YOUR INSTRUCTIONS
Please swap every "How do I perform" in the data below for "How can I do" and repeat the lines with nothing else altered.

PROVIDED MATERIAL

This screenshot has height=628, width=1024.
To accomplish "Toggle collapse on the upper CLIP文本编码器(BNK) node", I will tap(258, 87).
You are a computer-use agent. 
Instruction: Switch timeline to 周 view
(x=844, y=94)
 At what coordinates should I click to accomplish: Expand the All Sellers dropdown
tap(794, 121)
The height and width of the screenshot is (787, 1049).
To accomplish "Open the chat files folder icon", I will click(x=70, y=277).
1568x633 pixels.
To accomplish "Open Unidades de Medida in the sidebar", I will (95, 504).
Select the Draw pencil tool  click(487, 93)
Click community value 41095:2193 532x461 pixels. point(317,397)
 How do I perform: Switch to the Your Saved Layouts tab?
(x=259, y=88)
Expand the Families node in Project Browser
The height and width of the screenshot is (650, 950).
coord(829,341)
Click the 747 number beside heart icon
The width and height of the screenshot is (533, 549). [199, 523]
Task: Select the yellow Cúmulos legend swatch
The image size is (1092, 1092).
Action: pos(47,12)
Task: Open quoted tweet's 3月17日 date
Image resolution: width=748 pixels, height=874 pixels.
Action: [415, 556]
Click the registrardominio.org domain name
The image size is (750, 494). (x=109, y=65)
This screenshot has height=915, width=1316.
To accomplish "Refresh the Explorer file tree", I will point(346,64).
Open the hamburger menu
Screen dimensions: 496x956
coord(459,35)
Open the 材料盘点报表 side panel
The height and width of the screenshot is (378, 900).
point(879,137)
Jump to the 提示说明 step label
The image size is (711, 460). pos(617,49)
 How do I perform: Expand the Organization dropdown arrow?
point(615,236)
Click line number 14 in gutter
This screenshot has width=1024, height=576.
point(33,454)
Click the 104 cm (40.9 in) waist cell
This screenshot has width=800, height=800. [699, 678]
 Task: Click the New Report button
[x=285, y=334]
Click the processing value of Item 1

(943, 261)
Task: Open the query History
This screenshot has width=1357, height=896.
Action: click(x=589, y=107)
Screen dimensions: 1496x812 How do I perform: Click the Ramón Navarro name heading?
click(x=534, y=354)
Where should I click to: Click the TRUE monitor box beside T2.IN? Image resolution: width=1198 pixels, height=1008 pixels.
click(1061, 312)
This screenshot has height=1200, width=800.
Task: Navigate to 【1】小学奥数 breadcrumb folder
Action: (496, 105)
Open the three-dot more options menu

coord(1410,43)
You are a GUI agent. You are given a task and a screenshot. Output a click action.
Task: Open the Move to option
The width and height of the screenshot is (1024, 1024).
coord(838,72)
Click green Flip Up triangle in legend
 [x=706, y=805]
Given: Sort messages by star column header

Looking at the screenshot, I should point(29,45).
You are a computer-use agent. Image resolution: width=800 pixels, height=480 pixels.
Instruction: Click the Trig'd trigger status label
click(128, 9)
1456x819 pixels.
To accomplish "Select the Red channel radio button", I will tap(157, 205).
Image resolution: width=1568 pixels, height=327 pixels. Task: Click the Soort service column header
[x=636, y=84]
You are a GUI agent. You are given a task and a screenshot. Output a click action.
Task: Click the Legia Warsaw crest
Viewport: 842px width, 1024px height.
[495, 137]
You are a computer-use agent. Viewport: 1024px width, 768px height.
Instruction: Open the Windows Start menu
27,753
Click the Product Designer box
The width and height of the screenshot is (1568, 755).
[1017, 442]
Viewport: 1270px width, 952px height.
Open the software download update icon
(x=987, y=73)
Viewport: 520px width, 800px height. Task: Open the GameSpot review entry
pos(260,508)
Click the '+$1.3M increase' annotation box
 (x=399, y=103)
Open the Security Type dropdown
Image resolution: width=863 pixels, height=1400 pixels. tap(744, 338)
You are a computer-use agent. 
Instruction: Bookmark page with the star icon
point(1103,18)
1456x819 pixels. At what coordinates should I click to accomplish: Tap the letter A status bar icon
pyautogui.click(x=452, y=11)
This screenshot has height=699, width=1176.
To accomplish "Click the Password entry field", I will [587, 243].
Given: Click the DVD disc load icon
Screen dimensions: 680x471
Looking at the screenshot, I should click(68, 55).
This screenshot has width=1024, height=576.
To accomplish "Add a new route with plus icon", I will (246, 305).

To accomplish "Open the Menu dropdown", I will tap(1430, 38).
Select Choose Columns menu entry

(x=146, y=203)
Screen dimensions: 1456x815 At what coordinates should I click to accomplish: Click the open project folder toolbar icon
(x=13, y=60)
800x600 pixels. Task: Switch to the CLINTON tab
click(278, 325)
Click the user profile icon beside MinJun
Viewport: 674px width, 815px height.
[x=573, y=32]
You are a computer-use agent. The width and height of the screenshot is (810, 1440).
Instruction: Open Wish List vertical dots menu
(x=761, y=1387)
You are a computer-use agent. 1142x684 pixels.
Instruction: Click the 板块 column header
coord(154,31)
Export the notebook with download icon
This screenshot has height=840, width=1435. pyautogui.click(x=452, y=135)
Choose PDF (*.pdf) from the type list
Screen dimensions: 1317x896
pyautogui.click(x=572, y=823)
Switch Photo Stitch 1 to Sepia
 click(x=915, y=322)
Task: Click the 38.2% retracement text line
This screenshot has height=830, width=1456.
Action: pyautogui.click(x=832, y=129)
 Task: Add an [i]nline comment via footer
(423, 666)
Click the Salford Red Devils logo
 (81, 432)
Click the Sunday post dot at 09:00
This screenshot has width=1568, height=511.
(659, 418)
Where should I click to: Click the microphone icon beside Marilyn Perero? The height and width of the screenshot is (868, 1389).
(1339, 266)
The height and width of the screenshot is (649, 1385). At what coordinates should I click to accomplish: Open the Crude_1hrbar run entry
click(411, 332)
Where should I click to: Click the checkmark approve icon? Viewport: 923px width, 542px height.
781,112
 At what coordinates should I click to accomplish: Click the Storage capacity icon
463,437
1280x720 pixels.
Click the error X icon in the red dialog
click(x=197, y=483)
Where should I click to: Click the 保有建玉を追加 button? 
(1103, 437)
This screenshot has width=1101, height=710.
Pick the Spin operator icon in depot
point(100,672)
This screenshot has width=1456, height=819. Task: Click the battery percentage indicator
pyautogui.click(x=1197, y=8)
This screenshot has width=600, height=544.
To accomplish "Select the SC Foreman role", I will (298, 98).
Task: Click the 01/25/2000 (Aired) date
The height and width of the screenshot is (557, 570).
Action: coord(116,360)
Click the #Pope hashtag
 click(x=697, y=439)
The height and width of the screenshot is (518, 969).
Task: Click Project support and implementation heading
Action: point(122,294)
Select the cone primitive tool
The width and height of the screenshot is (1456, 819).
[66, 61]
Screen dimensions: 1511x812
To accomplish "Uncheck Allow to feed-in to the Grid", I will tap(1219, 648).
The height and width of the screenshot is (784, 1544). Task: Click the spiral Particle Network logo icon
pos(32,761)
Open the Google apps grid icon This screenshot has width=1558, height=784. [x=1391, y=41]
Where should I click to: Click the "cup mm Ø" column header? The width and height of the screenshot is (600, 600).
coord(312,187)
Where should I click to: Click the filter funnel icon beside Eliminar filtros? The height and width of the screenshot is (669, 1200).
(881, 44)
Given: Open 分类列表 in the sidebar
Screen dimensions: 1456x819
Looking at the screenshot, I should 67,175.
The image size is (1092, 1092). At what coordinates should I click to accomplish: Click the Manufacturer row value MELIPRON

TASK RESULT
This screenshot has height=628, width=1024.
To accomplish "Toggle collapse on the upper CLIP文本编码器(BNK) node", I will tap(258, 87).
You are a computer-use agent. 
Instruction: Switch timeline to 周 view
(x=844, y=94)
 At what coordinates should I click to accomplish: Expand the All Sellers dropdown
tap(794, 121)
The height and width of the screenshot is (787, 1049).
To accomplish "Open the chat files folder icon", I will click(x=70, y=277).
1568x633 pixels.
To accomplish "Open Unidades de Medida in the sidebar", I will (95, 504).
Select the Draw pencil tool  click(487, 93)
Click community value 41095:2193 532x461 pixels. point(317,397)
 How can I do: Switch to the Your Saved Layouts tab?
(x=259, y=88)
Expand the Families node in Project Browser
The height and width of the screenshot is (650, 950).
coord(829,341)
Click the 747 number beside heart icon
The width and height of the screenshot is (533, 549). [199, 523]
Task: Select the yellow Cúmulos legend swatch
The image size is (1092, 1092).
Action: pos(47,12)
Task: Open quoted tweet's 3月17日 date
Image resolution: width=748 pixels, height=874 pixels.
Action: [415, 556]
Click the registrardominio.org domain name
The image size is (750, 494). (x=109, y=65)
This screenshot has height=915, width=1316.
To accomplish "Refresh the Explorer file tree", I will point(346,64).
Open the hamburger menu
Screen dimensions: 496x956
coord(459,35)
Open the 材料盘点报表 side panel
The height and width of the screenshot is (378, 900).
point(879,137)
Jump to the 提示说明 step label
The image size is (711, 460). pos(617,49)
 How can I do: Expand the Organization dropdown arrow?
point(615,236)
Click line number 14 in gutter
This screenshot has width=1024, height=576.
point(33,454)
Click the 104 cm (40.9 in) waist cell
This screenshot has width=800, height=800. [699, 678]
 Task: Click the New Report button
[x=285, y=334]
Click the processing value of Item 1

(943, 261)
Task: Open the query History
This screenshot has width=1357, height=896.
Action: click(x=589, y=107)
Screen dimensions: 1496x812 How can I do: Click the Ramón Navarro name heading?
click(x=534, y=354)
Where should I click to: Click the TRUE monitor box beside T2.IN? Image resolution: width=1198 pixels, height=1008 pixels.
click(1061, 312)
This screenshot has height=1200, width=800.
Task: Navigate to 【1】小学奥数 breadcrumb folder
Action: (496, 105)
Open the three-dot more options menu

coord(1410,43)
You are a GUI agent. You are given a task and a screenshot. Output a click action.
Task: Open the Move to option
The width and height of the screenshot is (1024, 1024).
coord(838,72)
Click green Flip Up triangle in legend
 [x=706, y=805]
Given: Sort messages by star column header

Looking at the screenshot, I should point(29,45).
You are a computer-use agent. Image resolution: width=800 pixels, height=480 pixels.
Instruction: Click the Trig'd trigger status label
click(128, 9)
1456x819 pixels.
To accomplish "Select the Red channel radio button", I will tap(157, 205).
Image resolution: width=1568 pixels, height=327 pixels. Task: Click the Soort service column header
[x=636, y=84]
You are a GUI agent. You are given a task and a screenshot. Output a click action.
Task: Click the Legia Warsaw crest
Viewport: 842px width, 1024px height.
[495, 137]
You are a computer-use agent. Viewport: 1024px width, 768px height.
Instruction: Open the Windows Start menu
27,753
Click the Product Designer box
The width and height of the screenshot is (1568, 755).
[1017, 442]
Viewport: 1270px width, 952px height.
Open the software download update icon
(x=987, y=73)
Viewport: 520px width, 800px height. Task: Open the GameSpot review entry
pos(260,508)
Click the '+$1.3M increase' annotation box
 (x=399, y=103)
Open the Security Type dropdown
Image resolution: width=863 pixels, height=1400 pixels. tap(744, 338)
You are a computer-use agent. 
Instruction: Bookmark page with the star icon
point(1103,18)
1456x819 pixels. At what coordinates should I click to accomplish: Tap the letter A status bar icon
pyautogui.click(x=452, y=11)
This screenshot has height=699, width=1176.
To accomplish "Click the Password entry field", I will [587, 243].
Given: Click the DVD disc load icon
Screen dimensions: 680x471
Looking at the screenshot, I should click(68, 55).
This screenshot has width=1024, height=576.
To accomplish "Add a new route with plus icon", I will (246, 305).

To accomplish "Open the Menu dropdown", I will tap(1430, 38).
Select Choose Columns menu entry

(x=146, y=203)
Screen dimensions: 1456x815 At what coordinates should I click to accomplish: Click the open project folder toolbar icon
(x=13, y=60)
800x600 pixels. Task: Switch to the CLINTON tab
click(278, 325)
Click the user profile icon beside MinJun
Viewport: 674px width, 815px height.
[x=573, y=32]
You are a computer-use agent. The width and height of the screenshot is (810, 1440).
Instruction: Open Wish List vertical dots menu
(x=761, y=1387)
You are a computer-use agent. 1142x684 pixels.
Instruction: Click the 板块 column header
coord(154,31)
Export the notebook with download icon
This screenshot has height=840, width=1435. pyautogui.click(x=452, y=135)
Choose PDF (*.pdf) from the type list
Screen dimensions: 1317x896
pyautogui.click(x=572, y=823)
Switch Photo Stitch 1 to Sepia
 click(x=915, y=322)
Task: Click the 38.2% retracement text line
This screenshot has height=830, width=1456.
Action: pyautogui.click(x=832, y=129)
 Task: Add an [i]nline comment via footer
(423, 666)
Click the Salford Red Devils logo
 (81, 432)
Click the Sunday post dot at 09:00
This screenshot has width=1568, height=511.
(659, 418)
Where should I click to: Click the microphone icon beside Marilyn Perero? The height and width of the screenshot is (868, 1389).
(1339, 266)
The height and width of the screenshot is (649, 1385). At what coordinates should I click to accomplish: Open the Crude_1hrbar run entry
click(411, 332)
Where should I click to: Click the checkmark approve icon? Viewport: 923px width, 542px height.
781,112
 At what coordinates should I click to accomplish: Click the Storage capacity icon
463,437
1280x720 pixels.
Click the error X icon in the red dialog
click(x=197, y=483)
Where should I click to: Click the 保有建玉を追加 button? 
(1103, 437)
This screenshot has width=1101, height=710.
Pick the Spin operator icon in depot
point(100,672)
This screenshot has width=1456, height=819. Task: Click the battery percentage indicator
pyautogui.click(x=1197, y=8)
This screenshot has width=600, height=544.
To accomplish "Select the SC Foreman role", I will (298, 98).
Task: Click the 01/25/2000 (Aired) date
The height and width of the screenshot is (557, 570).
Action: coord(116,360)
Click the #Pope hashtag
 click(x=697, y=439)
The height and width of the screenshot is (518, 969).
Task: Click Project support and implementation heading
Action: point(122,294)
Select the cone primitive tool
The width and height of the screenshot is (1456, 819).
[66, 61]
Screen dimensions: 1511x812
To accomplish "Uncheck Allow to feed-in to the Grid", I will tap(1219, 648).
The height and width of the screenshot is (784, 1544). Task: Click the spiral Particle Network logo icon
pos(32,761)
Open the Google apps grid icon This screenshot has width=1558, height=784. [x=1391, y=41]
Where should I click to: Click the "cup mm Ø" column header? The width and height of the screenshot is (600, 600).
coord(312,187)
Where should I click to: Click the filter funnel icon beside Eliminar filtros? The height and width of the screenshot is (669, 1200).
(881, 44)
Given: Open 分类列表 in the sidebar
Screen dimensions: 1456x819
Looking at the screenshot, I should 67,175.
The image size is (1092, 1092). At what coordinates should I click to accomplish: Click the Manufacturer row value MELIPRON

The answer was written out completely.